If you are reading this you probably like telling computers what to do and then watching them ignore you. Calm down, that is normal. REST is basically a polite argument between clients and servers where URLs name things and HTTP methods do the heavy lifting. Get the nouns right and the verbs will behave.
Think of a URL as a noun that points to a resource. Use plural nouns for collections and hierarchical segments for relationships. That means paths like /users
and /users/123/posts/456
are sensible. Avoid embedding verbs in path segments. You do not need /getUser
unless you want to cause grief.
GET /users retrieves a collection or list of users
GET /users/123 retrieves user 123
POST /users creates a new user under the users collection
PUT /users/123 replaces user 123 fully
PATCH /users/123 applies a partial update to user 123
DELETE /users/123 removes user 123
HEAD /users/123 checks headers without the body
GET is safe and cacheable when your responses allow caching. That means no naughty side effects like changing state when someone asks for data. HEAD is like GET but without the body. It is useful for checking headers, existence, or caching metadata before you waste bandwidth on a full download.
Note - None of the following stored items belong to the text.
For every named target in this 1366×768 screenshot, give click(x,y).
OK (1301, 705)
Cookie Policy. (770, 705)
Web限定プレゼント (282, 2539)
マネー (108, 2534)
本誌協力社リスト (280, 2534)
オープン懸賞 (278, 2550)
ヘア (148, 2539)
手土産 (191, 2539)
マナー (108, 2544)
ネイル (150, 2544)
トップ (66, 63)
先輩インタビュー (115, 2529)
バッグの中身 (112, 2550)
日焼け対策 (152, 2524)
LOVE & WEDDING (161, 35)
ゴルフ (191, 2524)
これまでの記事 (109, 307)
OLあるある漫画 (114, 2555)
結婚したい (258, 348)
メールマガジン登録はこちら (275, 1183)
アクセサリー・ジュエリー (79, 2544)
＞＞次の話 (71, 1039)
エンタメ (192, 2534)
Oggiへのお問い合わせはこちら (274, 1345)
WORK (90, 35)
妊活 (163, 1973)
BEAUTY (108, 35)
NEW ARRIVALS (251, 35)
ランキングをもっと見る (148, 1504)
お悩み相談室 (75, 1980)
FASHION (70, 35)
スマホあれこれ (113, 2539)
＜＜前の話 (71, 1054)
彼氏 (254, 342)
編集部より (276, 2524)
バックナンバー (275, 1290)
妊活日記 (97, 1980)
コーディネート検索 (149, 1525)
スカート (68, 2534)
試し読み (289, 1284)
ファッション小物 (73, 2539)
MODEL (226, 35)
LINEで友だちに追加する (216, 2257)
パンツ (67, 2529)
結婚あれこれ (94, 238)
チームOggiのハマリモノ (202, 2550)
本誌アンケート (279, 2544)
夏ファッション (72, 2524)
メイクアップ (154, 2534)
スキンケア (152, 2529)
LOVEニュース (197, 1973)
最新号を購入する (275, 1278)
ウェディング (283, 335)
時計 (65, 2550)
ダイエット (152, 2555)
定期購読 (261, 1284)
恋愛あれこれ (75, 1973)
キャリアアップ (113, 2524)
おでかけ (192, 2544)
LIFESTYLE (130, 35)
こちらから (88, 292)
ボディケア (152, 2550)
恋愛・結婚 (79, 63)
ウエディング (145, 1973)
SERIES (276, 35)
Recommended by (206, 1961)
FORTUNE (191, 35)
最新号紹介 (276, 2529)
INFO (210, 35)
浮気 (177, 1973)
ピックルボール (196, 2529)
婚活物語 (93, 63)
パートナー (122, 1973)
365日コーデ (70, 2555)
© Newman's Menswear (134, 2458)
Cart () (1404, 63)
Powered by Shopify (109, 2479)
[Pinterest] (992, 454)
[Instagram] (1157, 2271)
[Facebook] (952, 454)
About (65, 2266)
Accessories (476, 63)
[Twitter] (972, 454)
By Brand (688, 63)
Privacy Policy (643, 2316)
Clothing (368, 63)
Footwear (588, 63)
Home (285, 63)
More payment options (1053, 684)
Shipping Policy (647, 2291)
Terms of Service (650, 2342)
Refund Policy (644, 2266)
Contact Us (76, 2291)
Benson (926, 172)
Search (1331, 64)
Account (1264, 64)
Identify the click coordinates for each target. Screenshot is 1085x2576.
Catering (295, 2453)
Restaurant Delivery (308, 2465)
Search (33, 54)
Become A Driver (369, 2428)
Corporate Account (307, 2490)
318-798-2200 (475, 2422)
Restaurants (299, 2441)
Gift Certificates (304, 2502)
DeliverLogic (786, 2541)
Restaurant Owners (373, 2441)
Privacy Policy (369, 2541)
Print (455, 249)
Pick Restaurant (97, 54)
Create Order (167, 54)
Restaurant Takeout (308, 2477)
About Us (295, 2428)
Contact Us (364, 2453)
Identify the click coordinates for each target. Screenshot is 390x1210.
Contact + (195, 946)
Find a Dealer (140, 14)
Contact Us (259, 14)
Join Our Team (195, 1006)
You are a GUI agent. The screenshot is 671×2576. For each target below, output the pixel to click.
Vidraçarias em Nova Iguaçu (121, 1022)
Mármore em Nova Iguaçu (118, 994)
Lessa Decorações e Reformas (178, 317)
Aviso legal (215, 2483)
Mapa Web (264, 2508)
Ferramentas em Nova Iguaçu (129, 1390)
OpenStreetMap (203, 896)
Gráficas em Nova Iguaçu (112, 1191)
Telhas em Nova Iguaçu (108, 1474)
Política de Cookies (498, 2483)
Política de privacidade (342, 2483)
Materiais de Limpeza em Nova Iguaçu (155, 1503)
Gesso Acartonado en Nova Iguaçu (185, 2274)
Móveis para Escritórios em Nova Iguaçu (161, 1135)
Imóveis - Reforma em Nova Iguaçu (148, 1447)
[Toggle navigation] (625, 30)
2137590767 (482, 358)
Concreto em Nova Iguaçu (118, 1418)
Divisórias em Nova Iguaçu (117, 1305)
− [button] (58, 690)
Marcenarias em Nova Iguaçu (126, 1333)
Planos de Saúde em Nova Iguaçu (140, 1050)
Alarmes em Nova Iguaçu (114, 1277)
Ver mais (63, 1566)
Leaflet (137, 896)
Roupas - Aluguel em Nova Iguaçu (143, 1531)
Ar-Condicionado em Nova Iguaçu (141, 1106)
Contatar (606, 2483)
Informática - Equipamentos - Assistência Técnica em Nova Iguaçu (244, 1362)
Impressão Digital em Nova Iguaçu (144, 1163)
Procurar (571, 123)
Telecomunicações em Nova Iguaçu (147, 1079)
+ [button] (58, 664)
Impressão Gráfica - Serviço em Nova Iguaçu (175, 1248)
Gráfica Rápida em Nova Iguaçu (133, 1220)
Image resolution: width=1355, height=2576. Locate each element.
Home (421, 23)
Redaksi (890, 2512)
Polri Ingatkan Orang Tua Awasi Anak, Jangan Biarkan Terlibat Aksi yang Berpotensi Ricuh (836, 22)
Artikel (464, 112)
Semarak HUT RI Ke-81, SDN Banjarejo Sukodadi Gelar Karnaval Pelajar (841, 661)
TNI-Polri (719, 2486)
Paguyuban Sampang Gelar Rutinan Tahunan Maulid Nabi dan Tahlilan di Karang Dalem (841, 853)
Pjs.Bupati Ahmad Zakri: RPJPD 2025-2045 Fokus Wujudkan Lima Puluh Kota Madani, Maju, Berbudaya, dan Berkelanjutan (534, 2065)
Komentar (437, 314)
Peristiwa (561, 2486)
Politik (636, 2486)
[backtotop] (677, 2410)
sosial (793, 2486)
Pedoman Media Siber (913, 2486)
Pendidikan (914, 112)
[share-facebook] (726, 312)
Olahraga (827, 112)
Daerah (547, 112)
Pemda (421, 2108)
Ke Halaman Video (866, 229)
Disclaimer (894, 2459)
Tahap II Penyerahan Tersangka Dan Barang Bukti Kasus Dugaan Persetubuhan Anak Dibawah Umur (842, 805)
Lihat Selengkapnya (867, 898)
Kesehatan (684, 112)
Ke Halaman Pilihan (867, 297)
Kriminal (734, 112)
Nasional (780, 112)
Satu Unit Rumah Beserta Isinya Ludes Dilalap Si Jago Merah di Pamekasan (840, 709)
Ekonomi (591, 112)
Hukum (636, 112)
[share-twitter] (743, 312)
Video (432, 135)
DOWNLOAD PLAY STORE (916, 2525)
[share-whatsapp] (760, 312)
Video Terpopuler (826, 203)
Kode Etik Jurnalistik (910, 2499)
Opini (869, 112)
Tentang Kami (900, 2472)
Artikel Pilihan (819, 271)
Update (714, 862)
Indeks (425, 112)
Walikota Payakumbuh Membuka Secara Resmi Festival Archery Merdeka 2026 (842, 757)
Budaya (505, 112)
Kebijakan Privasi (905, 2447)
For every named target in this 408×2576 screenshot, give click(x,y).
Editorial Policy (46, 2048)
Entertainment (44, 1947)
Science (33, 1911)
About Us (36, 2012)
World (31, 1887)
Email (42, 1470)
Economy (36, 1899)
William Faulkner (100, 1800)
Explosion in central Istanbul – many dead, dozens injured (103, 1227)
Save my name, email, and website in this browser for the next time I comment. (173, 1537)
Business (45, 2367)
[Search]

POST creates things. It is not idempotent by default, which means retries may produce duplicates. If clients might retry requests, design your server to accept an idempotency key or token with POST requests. This saves support tickets and passive aggressive emails.
PUT replaces the whole resource, so you send the full user object when you use PUT. PUT is idempotent, so repeating the same PUT leaves the resource in the same state. PATCH is for deltas. Use it when you only want to change a few fields and avoid re-sending the entire resource. DELETE typically behaves idempotently because deleting something twice still leaves it gone.
Return meaningful status codes so clients do not have to guess. 200 means success with a body. 201 signals a created resource. 204 is success with no body. 404 means not found. 409 hints at conflicts. Pick the right code and you will make life easier for everyone who has to integrate with your API.
In short, model your REST API around resources, pick HTTP methods that match intent, and be kind to clients by being predictable. Do that and your APIs will be less likely to ignite passive aggressive bug reports. If you slip up, fix the design rather than sending angry emails.